Nur Zuschauer Der Vorsitzende des Auswärtigen Ausschusses im Deutschen Bundestag, Norbert Röttgen, fordert erneut eine Verschärfung der Sanktionen gegen Russland und will sie zudem auf Syrien und Iran ausweiten. Zum Anlass nimmt der CDU-Politiker die Kriegführung in Ost-Aleppo. Dort hätten zahllose Zivilisten den Tod gefunden, erklärt er; russische, syrische und iranische Soldaten und Milizen hätten sich dabei schwerster Kriegsverbrechen schuldig gemacht. "Aleppo" sei "ein Schandmal ... des Westens, weil wir zugeschaut haben", lässt Röttgen sich zitieren und räumt ein, dass die Mächte Europas und die Vereinigten Staaten, die seit über zwei Jahrzehnten in Nah- und Mittelost den Ton angaben, nicht in der Lage waren, die von ihnen abgelehnte Rückeroberung Aleppos durch die von Russland unterstützten syrischen Regierungstruppen zu verhindern: Es sei nicht einmal gelungen, das Geschehen "mit wirtschaftlichen Konsequenzen zu ahnden".[1]
"Eine der größten Gefahren" Röttgen warnt zudem, der transatlantische Einflussverlust könne sich noch deutlich ausweiten. "Eine der gefährlichsten Entwicklungen" sei "ein russisch-türkisches Arrangement in Syrien", wird der Bundestags-Außenpolitiker zitiert: Mit einer möglichen Einigung Ankaras und Moskaus über das künftige Vorgehen in Nah- und Mittelost drohe "ein weiteres diplomatisches Desaster für den Westen".[2] Eine solche Einigung ist in der Tat nicht mehr auszuschließen. In den vergangenen Monaten haben sich Ankara und Moskau nach heftigen Auseinandersetzungen Ende 2015 wieder stark aneinander angenähert; für den heutigen Dienstag sind Gespräche der Außenminister Russlands, der Türkei und Irans in Moskau geplant, um Absprachen über den Syrien-Konflikt anzubahnen. Bislang konnte der Westen sich stets darauf verlassen, dass Ankara alles daran setzte, die Regierung Assad zu stürzen; Moskau sucht nun nach einem Abgleich. Aus Sicht auch Berlins wiegt schwer, dass weder die USA noch ein europäischer Staat an den Moskauer Gesprächen beteiligt sind; für die westlichen Mächte, die es seit über zwei Jahrzehnten gewohnt sind, die Entwicklung im Nahen und Mittleren Osten zu dominieren, ist dies ein schwerer Schlag. Selbst der gestrige Mord an dem Botschafter Moskaus in Ankara, Andrej Karlow, der für die russisch-türkischen Annäherungsversuche in Sachen Syrien zuständig war, scheint die für heute geplanten Gespräche nicht zu verhindern. Der Mörder, Berichten zufolge ein Islamist, eventuell ein Jihadist, hatte nach der Tat gerufen: "Vergesst nicht Aleppo".[3]

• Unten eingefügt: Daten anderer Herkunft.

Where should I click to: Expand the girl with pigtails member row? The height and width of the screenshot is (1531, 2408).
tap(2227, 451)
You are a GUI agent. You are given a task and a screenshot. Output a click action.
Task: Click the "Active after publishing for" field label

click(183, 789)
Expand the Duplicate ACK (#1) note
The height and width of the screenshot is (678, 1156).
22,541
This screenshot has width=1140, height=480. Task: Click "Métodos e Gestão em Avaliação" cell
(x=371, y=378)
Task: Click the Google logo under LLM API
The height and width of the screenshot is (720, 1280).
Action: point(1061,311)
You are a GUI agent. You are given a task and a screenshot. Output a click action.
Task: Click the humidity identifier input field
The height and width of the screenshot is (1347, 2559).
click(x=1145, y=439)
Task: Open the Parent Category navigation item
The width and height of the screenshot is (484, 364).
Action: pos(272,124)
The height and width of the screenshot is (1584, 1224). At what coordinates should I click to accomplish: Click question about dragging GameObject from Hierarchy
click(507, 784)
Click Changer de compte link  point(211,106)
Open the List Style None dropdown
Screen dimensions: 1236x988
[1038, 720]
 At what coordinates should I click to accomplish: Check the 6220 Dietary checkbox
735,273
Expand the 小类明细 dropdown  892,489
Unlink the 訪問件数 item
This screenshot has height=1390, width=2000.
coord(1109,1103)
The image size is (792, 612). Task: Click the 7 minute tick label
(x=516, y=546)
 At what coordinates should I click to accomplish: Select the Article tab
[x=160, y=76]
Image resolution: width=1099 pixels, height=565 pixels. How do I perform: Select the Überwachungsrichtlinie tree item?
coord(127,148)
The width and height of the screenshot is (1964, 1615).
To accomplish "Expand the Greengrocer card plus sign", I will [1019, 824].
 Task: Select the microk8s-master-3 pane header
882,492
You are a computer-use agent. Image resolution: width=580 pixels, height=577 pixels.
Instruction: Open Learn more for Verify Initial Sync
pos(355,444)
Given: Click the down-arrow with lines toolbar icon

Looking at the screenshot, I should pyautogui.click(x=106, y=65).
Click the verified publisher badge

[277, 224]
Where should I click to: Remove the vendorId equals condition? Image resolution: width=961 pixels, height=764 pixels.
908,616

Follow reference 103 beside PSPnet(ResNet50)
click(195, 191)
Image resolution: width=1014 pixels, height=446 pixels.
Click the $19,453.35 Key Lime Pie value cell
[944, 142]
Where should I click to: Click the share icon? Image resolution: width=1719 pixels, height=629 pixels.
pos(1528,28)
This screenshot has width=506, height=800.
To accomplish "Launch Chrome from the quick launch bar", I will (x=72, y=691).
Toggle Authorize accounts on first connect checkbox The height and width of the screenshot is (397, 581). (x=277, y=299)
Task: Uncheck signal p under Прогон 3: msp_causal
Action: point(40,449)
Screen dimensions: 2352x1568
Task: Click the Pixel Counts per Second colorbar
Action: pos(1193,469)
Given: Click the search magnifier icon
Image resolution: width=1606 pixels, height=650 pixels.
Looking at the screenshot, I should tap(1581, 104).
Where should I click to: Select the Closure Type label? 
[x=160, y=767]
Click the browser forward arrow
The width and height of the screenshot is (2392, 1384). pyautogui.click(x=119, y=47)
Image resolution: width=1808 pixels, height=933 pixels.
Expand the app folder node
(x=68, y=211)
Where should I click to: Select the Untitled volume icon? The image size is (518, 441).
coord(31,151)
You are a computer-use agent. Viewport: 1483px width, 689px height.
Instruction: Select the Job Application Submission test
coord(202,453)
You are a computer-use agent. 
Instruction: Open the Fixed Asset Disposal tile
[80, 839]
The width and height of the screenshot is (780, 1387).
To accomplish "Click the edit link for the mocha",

Die "Rebellen" vom 11. September Moskaus Machtzuwachs in Nah- und Mittelost, der mit dem Eingreifen der russischen Streitkräfte in den Syrienkrieg am 30. September 2015 begann und sich nun mit dem brutal erkämpften Sieg über die von Jihadisten dominierten Aufständischen in Aleppo fortsetzt, ist ursächlich für die erbittert geführte Propagandakampagne zur Schlacht um Ost-Aleppo in den letzten Wochen und Monaten gewesen. Die beharrliche Positionierung des Westens auf Seiten der syrischen Aufständischen hat zuletzt etwa der britische Nahostkorrespondent Robert Fisk scharf kritisiert. Fisk, ein exzellenter Kenner der Region, hat vor einigen Tagen darauf hingewiesen, dass die gemeinhin als "Rebellen" bezeichneten Milizionäre in Aleppo zum guten Teil aus Jihadisten bestehen, darunter Kämpfer des Al Qaida-Ablegers Jabhat Fatah al Sham: Es sei bemerkenswert, schrieb er, dass die Organisation, die die Anschläge von 11. September 2001 zu verantworten habe, in Ost-Aleppo für ihren Kampf gegen die syrische Armee gelobt und politisch unterstützt werde.[4] Fisk wies zudem darauf hin, dass die Milizionäre in Ost-Aleppo ihrerseits schwere Verbrechen begangen hätten; so hätten sie Angehörige einer aus der umkämpften Stadt geflüchteten Familie umgebracht, und das sei kein Einzelfall.[5] Tatsächlich hat die UNO unlängst berichtet, dass Aufständische nicht nur Zivilisten, die fliehen wollten, beschossen hätten; auch hätten der Al Qaida-Ableger Fatah al Sham und eine weitere Miliz eine unbekannte Zahl an Zivilisten verschleppt und ermordet, weil sie die Milizionäre gebeten hatten, die Kämpfe nicht von ihren Wohngebieten aus zu führen.[6] Fisk rechnet mit weiteren Erkenntnissen über die tatsächlichen Ereignisse in Ost-Aleppo in den kommenden Wochen.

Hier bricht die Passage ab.